The first child is numbered 0, the second 1, and so on.
g_node_first_child()
#define g_node_first_child(node) |
Gets the first child of a GNode.
g_node_last_child ()
Gets the last child of a GNode.
g_node_nth_child ()
Gets a child of a GNode, using the given index.
The first child is at index 0. If the index is too big, NULL is returned.
g_node_first_sibling ()
Gets the first sibling of a GNode.
This could possibly be the node itself.
g_node_next_sibling()
#define g_node_next_sibling(node) |
Gets the next sibling of a GNode.
g_node_prev_sibling()
#define g_node_prev_sibling(node) |
Gets the previous sibling of a GNode.
g_node_last_sibling ()
Gets the last sibling of a GNode.
This could possibly be the node itself.
G_NODE_IS_LEAF()
#define G_NODE_IS_LEAF(node) (((GNode*) (node))->children == NULL) |
Returns TRUE if a GNode is a leaf node.
G_NODE_IS_ROOT()
#define G_NODE_IS_ROOT(node) |
Returns TRUE if a GNode is the root of a tree.
g_node_depth ()
Gets the depth of a GNode.
If node is NULL the depth is 0.
The root node has a depth of 1.
For the children of the root node the depth is 2. And so on.
g_node_n_nodes ()
Gets the number of nodes in a tree.
g_node_n_children ()
Gets the number of children of a GNode.
g_node_is_ancestor ()
Returns TRUE if node is an ancestor of descendant.
This is true if node is the parent of descendant, or if node is the
grandparent of descendant etc.
g_node_max_height ()
Gets the maximum height of all branches beneath a GNode.
This is the maximum distance from the GNode to all leaf nodes.
If root is NULL, 0 is returned. If root has no children, 1 is returned.
If root has children, 2 is returned.

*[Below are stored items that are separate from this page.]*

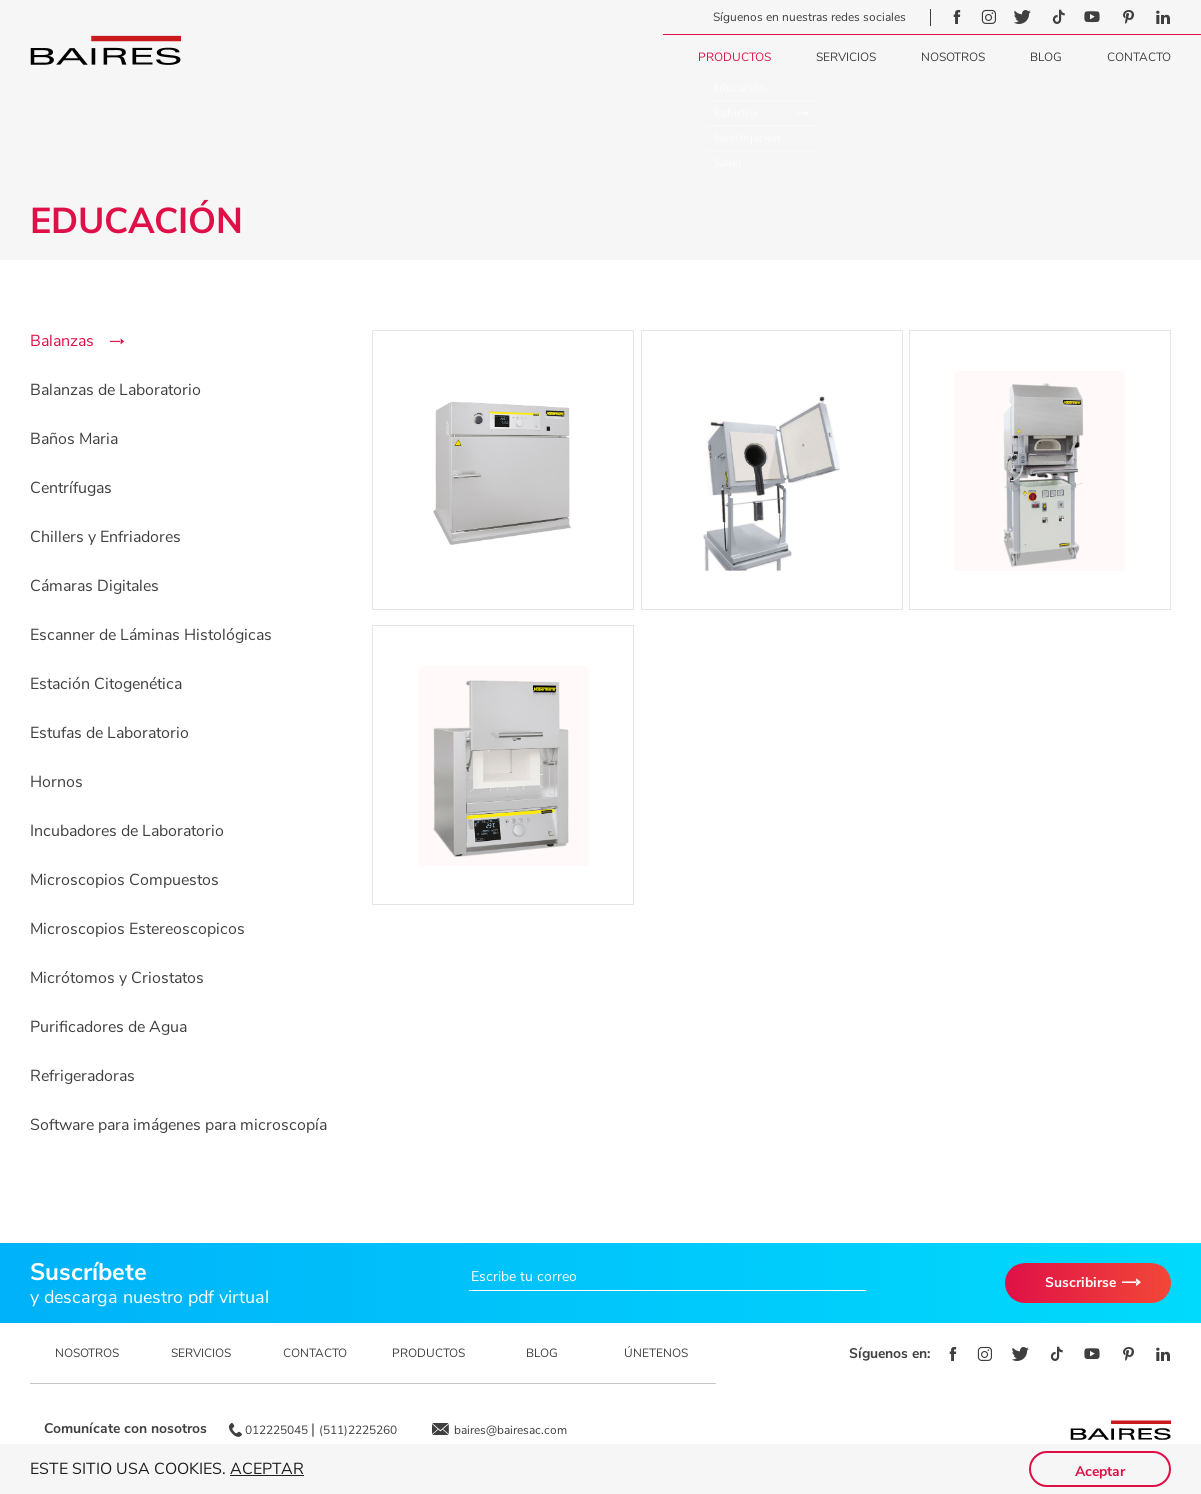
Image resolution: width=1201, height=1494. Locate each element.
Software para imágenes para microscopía (178, 1125)
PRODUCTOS (428, 1353)
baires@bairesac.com (510, 1430)
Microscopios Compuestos (124, 880)
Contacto (1139, 57)
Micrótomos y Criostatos (117, 978)
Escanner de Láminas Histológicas (151, 635)
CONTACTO (315, 1353)
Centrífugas (71, 488)
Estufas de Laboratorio (109, 733)
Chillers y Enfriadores (105, 537)
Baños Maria (74, 439)
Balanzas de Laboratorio (115, 390)
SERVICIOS (201, 1353)
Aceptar (267, 1469)
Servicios (846, 57)
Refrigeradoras (82, 1076)
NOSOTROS (87, 1353)
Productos (734, 57)
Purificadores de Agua (108, 1027)
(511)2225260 (358, 1430)
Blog (1046, 57)
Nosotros (953, 57)
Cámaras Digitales (94, 586)
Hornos (56, 782)
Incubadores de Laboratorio (127, 831)
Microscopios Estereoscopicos (137, 929)
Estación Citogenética (106, 684)
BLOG (542, 1353)
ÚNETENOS (656, 1353)
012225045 (278, 1430)
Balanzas (62, 341)
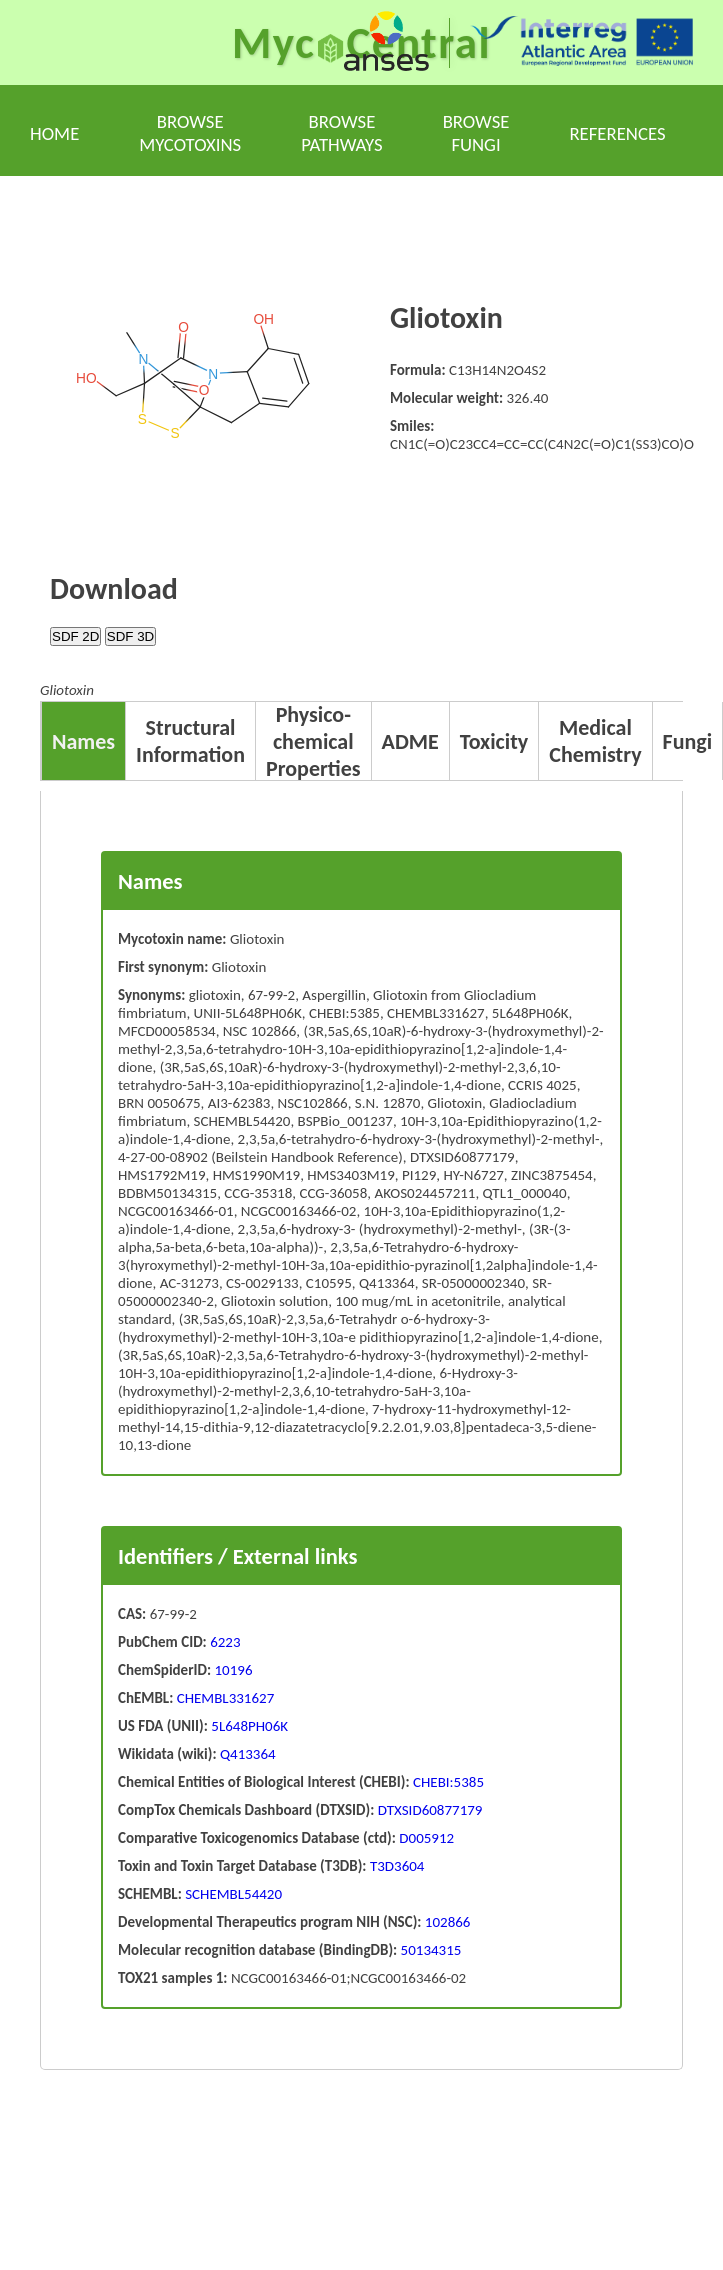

And so on.
g_node_unlink ()
void g_node_unlink (GNode *node); |
Unlinks a GNode from a tree, resulting in two separate trees.
g_node_destroy ()
void g_node_destroy (GNode *root); |
Removes the GNode and its children from the tree, freeing any memory
allocated.
g_node_push_allocator ()
void g_node_push_allocator (GAllocator *allocator); |
Sets the allocator to use to allocate GNode elements.
Use g_node_pop_allocator() to restore the previous allocator.
g_node_pop_allocator ()
void g_node_pop_allocator (void); |
Restores the previous GAllocator, used when allocating GNode elements.